I’m antsy! Mentally, I am shaking my leg, tapping my pen, walking around the room looking for something to do.
In the past, on days I felt antsy, I would clean my house from top to bottom, reorganize my office, rearrange furniture, go outside to start a new project. Just let my body stretch, my physical energy exhaust itself, and my mind turn off from my constant overthinking.
In the present, what do I do when I feel antsy? Good question that I am still trying to find a good answer for. What can I do since I cannot physically distract myself? I still want to take hold of a project and immerse myself. I still want to tackle those cobwebs I know are hanging in a corner. I still want to move my bedroom furniture around to have a different view. What I wouldn’t give to start yanking weeds from my once attractive flowerbeds.

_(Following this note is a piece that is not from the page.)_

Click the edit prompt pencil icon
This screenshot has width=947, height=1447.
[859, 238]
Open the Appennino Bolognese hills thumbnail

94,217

In reality, when I am feeling antsy now, I have gotten into the bad habit of just shutting down. What use to spur me to action now drives me to inaction. I, instead, drown myself in watching tv or surfing Facebook. I work hard to ignore the spark running through my body and mind. I escape into writing resumes, scoring essays, or searching for a new job to fill the void.
Taking a hard look at myself, I see that I put things I once found relief and motivation in on the back burner. My writing has slipped from pages. The books I could devour 3-4 a week remain unopened. The drive to create seems to have dwindled. Getting out of bed feels more like a burden than a challenge. I have smothered my antsy.

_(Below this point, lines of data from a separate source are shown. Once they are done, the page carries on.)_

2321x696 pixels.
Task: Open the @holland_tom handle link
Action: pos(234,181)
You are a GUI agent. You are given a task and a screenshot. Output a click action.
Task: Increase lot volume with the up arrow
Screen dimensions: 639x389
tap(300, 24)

This is not okay. This is not who I am. Starting today, I am OWNING MY ANTSY. This blog is my first step after not putting my thoughts into print for a couple of months. It feels cathartic. Not quite as good as cleaning my house from top to bottom, but I feel a release of some pent up, smothered energy. I feel some accomplishment.
Is antsy really the right word to describe all of this? Probably not, but it is what I felt this morning.
How about you? When was the last time you felt antsy? Did you own it or smother it?